Espero que no veamos pronto.
Hola, Pucelania. Yo también espero que podamos vernos no tardando mucho, aunque no será de inmediato. Este año tenía previsto ir ya a primeros de julio al pueblo, pero ya sabes el dicho: «El hombre propone y Dios dispone». El próximo martes, día 26 me implantan un marcapasos, así que no sé exactamente cuando podré ir. Lo que si sé es que aunque todo vaya normal tendré que estar dos semanas sin poder conducir, al margen de posibles controles y revisiones. Lo de conducir, para ir Villablino no es problema, porque, como sabes, tengo chófer. Otra cosa es acercarme a la Campanona cuando me plazca. Bueno, es lo que hay. Al menos, espero poder ir a San Lorenzo.
Me enteré del fallecimiento de Carmina unos días después del funeral. Hubiese querido darle el pésame a Luciano, pero no tengo su teléfono, tampoco el de sus hijos. Según tengo entendido no vive en Villager. Tampoco sabía que Luciano va en silla de ruedas.
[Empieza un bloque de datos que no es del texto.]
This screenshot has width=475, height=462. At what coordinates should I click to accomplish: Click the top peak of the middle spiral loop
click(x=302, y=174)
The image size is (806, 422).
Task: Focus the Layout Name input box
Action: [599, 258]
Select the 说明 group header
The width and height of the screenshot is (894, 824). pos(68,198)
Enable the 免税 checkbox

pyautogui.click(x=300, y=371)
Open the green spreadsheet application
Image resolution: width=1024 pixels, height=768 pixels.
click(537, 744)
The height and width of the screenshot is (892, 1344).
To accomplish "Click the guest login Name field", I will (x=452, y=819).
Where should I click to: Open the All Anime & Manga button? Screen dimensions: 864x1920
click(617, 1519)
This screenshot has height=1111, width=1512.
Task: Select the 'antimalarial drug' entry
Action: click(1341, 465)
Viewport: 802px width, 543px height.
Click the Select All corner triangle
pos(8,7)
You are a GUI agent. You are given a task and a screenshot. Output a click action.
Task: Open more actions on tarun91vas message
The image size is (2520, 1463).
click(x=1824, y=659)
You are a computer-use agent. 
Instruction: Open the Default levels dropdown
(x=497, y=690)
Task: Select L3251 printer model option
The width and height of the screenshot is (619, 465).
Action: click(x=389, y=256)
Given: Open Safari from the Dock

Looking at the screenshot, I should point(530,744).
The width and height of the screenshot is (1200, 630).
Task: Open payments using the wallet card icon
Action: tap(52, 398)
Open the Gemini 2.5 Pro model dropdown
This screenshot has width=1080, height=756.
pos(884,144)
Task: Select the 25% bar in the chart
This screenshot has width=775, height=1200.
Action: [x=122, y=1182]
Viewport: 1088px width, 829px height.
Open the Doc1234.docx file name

Con mis mejores deseos de que todo se te resuelva bien.
Luciano creo que está en Bembibre, lo que no sé es si con el hijo mayor o en una residencia. Me dio una pena enorme verle en silla de ruedas y sin piernas, sin embargo me conoció enseguida y charlamos un poc, la cabeza le funciona bien. Si me entero de dónde está ya te lo comunico.